**Data to use:**
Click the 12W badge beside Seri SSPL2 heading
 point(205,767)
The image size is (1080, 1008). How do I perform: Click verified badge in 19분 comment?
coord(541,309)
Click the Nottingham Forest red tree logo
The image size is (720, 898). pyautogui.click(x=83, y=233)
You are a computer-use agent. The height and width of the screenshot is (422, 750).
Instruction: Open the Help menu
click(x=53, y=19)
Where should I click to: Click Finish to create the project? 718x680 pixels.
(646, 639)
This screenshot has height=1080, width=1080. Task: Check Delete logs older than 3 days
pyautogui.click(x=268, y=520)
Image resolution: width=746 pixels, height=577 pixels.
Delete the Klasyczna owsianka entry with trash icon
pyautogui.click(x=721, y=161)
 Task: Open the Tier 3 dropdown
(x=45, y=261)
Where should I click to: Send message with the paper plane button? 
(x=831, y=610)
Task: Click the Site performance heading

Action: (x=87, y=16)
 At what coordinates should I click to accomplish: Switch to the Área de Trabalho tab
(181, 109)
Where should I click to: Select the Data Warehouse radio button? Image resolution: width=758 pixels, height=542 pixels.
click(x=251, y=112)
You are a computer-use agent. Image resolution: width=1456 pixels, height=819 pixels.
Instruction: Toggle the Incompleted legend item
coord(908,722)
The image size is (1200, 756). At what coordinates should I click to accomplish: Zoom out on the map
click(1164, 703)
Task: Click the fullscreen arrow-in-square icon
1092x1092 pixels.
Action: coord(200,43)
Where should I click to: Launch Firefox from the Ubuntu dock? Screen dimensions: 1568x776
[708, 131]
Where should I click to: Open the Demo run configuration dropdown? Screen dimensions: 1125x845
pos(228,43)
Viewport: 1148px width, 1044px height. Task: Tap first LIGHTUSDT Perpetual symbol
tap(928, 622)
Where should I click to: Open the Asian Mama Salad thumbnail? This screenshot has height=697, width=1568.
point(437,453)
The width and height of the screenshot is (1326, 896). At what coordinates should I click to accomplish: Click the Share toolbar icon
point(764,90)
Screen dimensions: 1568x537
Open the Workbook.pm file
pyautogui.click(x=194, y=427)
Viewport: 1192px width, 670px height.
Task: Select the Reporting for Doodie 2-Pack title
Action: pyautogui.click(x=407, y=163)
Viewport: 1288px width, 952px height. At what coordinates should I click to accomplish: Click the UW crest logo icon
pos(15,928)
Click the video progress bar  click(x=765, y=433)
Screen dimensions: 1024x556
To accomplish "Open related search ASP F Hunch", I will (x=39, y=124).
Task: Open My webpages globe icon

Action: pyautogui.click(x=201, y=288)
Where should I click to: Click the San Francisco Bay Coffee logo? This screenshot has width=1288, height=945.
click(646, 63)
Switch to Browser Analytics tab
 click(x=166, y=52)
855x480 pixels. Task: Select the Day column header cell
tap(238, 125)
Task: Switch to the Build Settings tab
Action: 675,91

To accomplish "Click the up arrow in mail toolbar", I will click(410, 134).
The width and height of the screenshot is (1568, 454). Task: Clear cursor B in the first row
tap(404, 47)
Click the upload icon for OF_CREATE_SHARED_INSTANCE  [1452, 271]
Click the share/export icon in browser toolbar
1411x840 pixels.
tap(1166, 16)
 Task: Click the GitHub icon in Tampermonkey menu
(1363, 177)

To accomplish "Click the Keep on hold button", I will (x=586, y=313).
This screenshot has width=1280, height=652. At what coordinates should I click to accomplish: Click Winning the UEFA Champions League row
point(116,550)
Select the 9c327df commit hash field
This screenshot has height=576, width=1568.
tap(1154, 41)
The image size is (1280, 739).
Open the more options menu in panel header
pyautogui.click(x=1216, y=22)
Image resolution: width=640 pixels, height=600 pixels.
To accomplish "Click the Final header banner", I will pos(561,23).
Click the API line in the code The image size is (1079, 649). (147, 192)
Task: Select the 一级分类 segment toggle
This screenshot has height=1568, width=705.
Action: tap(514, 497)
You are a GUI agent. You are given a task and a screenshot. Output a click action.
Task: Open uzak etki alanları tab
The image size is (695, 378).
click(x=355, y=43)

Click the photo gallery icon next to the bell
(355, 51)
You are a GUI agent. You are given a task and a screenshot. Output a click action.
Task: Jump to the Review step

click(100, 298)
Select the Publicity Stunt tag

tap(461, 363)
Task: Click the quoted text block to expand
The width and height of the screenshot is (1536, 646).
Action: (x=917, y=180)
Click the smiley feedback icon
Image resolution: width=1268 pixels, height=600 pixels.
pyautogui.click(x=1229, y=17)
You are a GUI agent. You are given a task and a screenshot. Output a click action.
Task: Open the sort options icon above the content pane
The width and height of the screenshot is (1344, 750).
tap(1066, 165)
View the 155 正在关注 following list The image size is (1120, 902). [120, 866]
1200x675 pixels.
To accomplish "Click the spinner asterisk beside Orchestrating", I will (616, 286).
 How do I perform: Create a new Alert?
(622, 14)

**Exercise requirements:**
Reproduce all of the lines above without any changes.

**Answer to this problem:**
Click the 12W badge beside Seri SSPL2 heading
 point(205,767)
The image size is (1080, 1008). How do I perform: Click verified badge in 19분 comment?
coord(541,309)
Click the Nottingham Forest red tree logo
The image size is (720, 898). pyautogui.click(x=83, y=233)
You are a computer-use agent. The height and width of the screenshot is (422, 750).
Instruction: Open the Help menu
click(x=53, y=19)
Where should I click to: Click Finish to create the project? 718x680 pixels.
(646, 639)
This screenshot has height=1080, width=1080. Task: Check Delete logs older than 3 days
pyautogui.click(x=268, y=520)
Image resolution: width=746 pixels, height=577 pixels.
Delete the Klasyczna owsianka entry with trash icon
pyautogui.click(x=721, y=161)
 Task: Open the Tier 3 dropdown
(x=45, y=261)
Where should I click to: Send message with the paper plane button? 
(x=831, y=610)
Task: Click the Site performance heading

Action: (x=87, y=16)
 At what coordinates should I click to accomplish: Switch to the Área de Trabalho tab
(181, 109)
Where should I click to: Select the Data Warehouse radio button? Image resolution: width=758 pixels, height=542 pixels.
click(x=251, y=112)
You are a computer-use agent. Image resolution: width=1456 pixels, height=819 pixels.
Instruction: Toggle the Incompleted legend item
coord(908,722)
The image size is (1200, 756). At what coordinates should I click to accomplish: Zoom out on the map
click(1164, 703)
Task: Click the fullscreen arrow-in-square icon
1092x1092 pixels.
Action: coord(200,43)
Where should I click to: Launch Firefox from the Ubuntu dock? Screen dimensions: 1568x776
[708, 131]
Where should I click to: Open the Demo run configuration dropdown? Screen dimensions: 1125x845
pos(228,43)
Viewport: 1148px width, 1044px height. Task: Tap first LIGHTUSDT Perpetual symbol
tap(928, 622)
Where should I click to: Open the Asian Mama Salad thumbnail? This screenshot has height=697, width=1568.
point(437,453)
The width and height of the screenshot is (1326, 896). At what coordinates should I click to accomplish: Click the Share toolbar icon
point(764,90)
Screen dimensions: 1568x537
Open the Workbook.pm file
pyautogui.click(x=194, y=427)
Viewport: 1192px width, 670px height.
Task: Select the Reporting for Doodie 2-Pack title
Action: pyautogui.click(x=407, y=163)
Viewport: 1288px width, 952px height. At what coordinates should I click to accomplish: Click the UW crest logo icon
pos(15,928)
Click the video progress bar  click(x=765, y=433)
Screen dimensions: 1024x556
To accomplish "Open related search ASP F Hunch", I will (x=39, y=124).
Task: Open My webpages globe icon

Action: pyautogui.click(x=201, y=288)
Where should I click to: Click the San Francisco Bay Coffee logo? This screenshot has width=1288, height=945.
click(646, 63)
Switch to Browser Analytics tab
 click(x=166, y=52)
855x480 pixels. Task: Select the Day column header cell
tap(238, 125)
Task: Switch to the Build Settings tab
Action: 675,91

To accomplish "Click the up arrow in mail toolbar", I will click(410, 134).
The width and height of the screenshot is (1568, 454). Task: Clear cursor B in the first row
tap(404, 47)
Click the upload icon for OF_CREATE_SHARED_INSTANCE  [1452, 271]
Click the share/export icon in browser toolbar
1411x840 pixels.
tap(1166, 16)
 Task: Click the GitHub icon in Tampermonkey menu
(1363, 177)

To accomplish "Click the Keep on hold button", I will (x=586, y=313).
This screenshot has width=1280, height=652. At what coordinates should I click to accomplish: Click Winning the UEFA Champions League row
point(116,550)
Select the 9c327df commit hash field
This screenshot has height=576, width=1568.
tap(1154, 41)
The image size is (1280, 739).
Open the more options menu in panel header
pyautogui.click(x=1216, y=22)
Image resolution: width=640 pixels, height=600 pixels.
To accomplish "Click the Final header banner", I will pos(561,23).
Click the API line in the code The image size is (1079, 649). (147, 192)
Task: Select the 一级分类 segment toggle
This screenshot has height=1568, width=705.
Action: tap(514, 497)
You are a GUI agent. You are given a task and a screenshot. Output a click action.
Task: Open uzak etki alanları tab
The image size is (695, 378).
click(x=355, y=43)

Click the photo gallery icon next to the bell
(355, 51)
You are a GUI agent. You are given a task and a screenshot. Output a click action.
Task: Jump to the Review step

click(100, 298)
Select the Publicity Stunt tag

tap(461, 363)
Task: Click the quoted text block to expand
The width and height of the screenshot is (1536, 646).
Action: (x=917, y=180)
Click the smiley feedback icon
Image resolution: width=1268 pixels, height=600 pixels.
pyautogui.click(x=1229, y=17)
You are a GUI agent. You are given a task and a screenshot. Output a click action.
Task: Open the sort options icon above the content pane
The width and height of the screenshot is (1344, 750).
tap(1066, 165)
View the 155 正在关注 following list The image size is (1120, 902). [120, 866]
1200x675 pixels.
To accomplish "Click the spinner asterisk beside Orchestrating", I will (616, 286).
 How do I perform: Create a new Alert?
(622, 14)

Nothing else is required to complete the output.